Trasimeno, il commissario rassicura sulle risorse ma sui poteri in deroga si naviga a vista

Risorse e poteri commissariali. È ruotato essenzialmente intorno a questi due temi il vertice sul lago Trasimeno che si è tenuto martedì a Passignano. Intorno a un tavolo il commissario nazionale straordinario per l’emergenza e la crisi idrica Fabio Ciciliano, la presidente della Regione Stefania Proietti, l’assessora regionale Simona Meloni, il sindaco della città Sandro Pasquali e quelli degli altri Comuni del Trasimeno con il presidente dell’Unione che li raggruppa. Un incontro essenzialmente interlocutorio, anche perché il mandato di Ciciliano – nominato all’inizio di aprile – scadrà salvo rinnovi il 30 di giugno.
Le risorse Il primo dossier sul tavolo è quello, decisivo, delle risorse, anche «non riusciamo a sostenere da soli i costi» come ha spiegato nel corso del vertice Proietti. I capitoli sono diversi. Ciciliano ha spiegato che i 2 milioni che dovranno essere stanziati dal governo arriveranno con un decreto della presidente del Consiglio dei ministri, attualmente però fermo in Ragioneria generale; soldi che saranno impiegati a seconda delle diverse priorità. Il commissario ha poi assicurato che gli altri 4,7 milioni di euro in programma saranno anticipati al 2027, più altri 600mila euro nel 2028.

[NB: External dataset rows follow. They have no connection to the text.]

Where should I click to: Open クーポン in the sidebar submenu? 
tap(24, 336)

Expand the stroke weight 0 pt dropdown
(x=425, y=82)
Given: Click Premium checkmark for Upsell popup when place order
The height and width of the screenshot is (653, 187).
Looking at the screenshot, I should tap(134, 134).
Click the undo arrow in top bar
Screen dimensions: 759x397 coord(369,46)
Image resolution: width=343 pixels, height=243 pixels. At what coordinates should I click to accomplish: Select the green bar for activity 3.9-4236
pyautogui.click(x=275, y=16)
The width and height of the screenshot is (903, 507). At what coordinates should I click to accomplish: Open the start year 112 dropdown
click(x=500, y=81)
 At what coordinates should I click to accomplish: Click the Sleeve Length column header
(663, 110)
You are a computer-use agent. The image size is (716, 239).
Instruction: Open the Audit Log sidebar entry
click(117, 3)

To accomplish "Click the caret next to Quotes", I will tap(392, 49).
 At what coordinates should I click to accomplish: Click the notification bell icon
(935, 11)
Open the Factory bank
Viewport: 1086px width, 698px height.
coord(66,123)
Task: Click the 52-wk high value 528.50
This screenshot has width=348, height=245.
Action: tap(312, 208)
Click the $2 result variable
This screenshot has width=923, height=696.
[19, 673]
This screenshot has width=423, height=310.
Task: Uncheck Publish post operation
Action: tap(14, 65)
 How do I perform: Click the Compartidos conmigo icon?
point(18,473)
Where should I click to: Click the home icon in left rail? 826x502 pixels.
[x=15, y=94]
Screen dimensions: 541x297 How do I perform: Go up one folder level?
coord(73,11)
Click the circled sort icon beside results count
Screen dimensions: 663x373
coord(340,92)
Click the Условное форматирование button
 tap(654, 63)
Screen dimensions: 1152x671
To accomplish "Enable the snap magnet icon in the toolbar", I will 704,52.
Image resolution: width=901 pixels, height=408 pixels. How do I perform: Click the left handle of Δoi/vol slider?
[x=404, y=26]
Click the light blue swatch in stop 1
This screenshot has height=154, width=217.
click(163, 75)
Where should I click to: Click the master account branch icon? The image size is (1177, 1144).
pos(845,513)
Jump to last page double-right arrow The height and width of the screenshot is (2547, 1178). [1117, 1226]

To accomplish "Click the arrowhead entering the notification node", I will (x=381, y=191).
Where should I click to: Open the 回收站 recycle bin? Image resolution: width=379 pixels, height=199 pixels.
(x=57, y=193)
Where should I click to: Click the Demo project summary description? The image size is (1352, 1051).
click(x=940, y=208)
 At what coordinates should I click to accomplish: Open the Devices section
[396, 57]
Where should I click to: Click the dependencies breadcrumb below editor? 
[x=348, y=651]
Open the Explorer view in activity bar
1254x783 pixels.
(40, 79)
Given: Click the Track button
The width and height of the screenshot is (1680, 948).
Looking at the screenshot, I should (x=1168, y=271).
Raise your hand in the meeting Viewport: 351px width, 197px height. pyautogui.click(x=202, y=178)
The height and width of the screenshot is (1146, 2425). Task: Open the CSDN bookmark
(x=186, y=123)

I poteri L’altro punto chiave è quello dei poteri commissariali, e quindi straordinari, per gestire le manutenzioni (dalle pulizie ai dragaggi) contenendo e semplificando i passaggi burocratici: su questo punto però, in discussione da molti anni e fortemente richiesto dal territorio, Ciciliano ha ricordato che ci sono dei limiti normativi, come quelli stabiliti dall’UE, e non solo; insomma, la strada è in salita. Regione e Comuni hanno comunque chiesto un rafforzamento delle risorse e la possibilità di procedere con delle deroghe per molte manutenzioni.
I commenti Durante il vertice Proietti ha ribadito che il Trasimeno continua a essere una «priorità» per la Regione, una «emergenza» che vuole affrontare «in maniera strutturale» perché «serve una terapia d’urto a una situazione ereditata da troppi anni». E proprio perché si tratta di una emergenza, la presidente ha ribadito la richiesta di un «impegno anche economico del Governo». «Questo è un lago – ha detto Meloni – che non ha immissari e ha bisogno della pioggia, di acqua. Per questo abbiamo lavorato per l’adduzione da Montedoglio. C’è poi bisogno di manutenzione sui canali e di lavorare sul reticolo. Sono 20 anni che non si facevano i dragaggi. È necessario passare da una manutenzione straordinaria e una ordinaria e rendere questo territorio il più vivibile possibile sia da un punto di vista turistico sia economico». «Se vogliamo salvare il lago – ha detto invece Ciciliano – bisogna far arrivare l’acqua; occorre una soluzione strategica tra Regioni, ragionando sia nell’immediato che in prospettiva».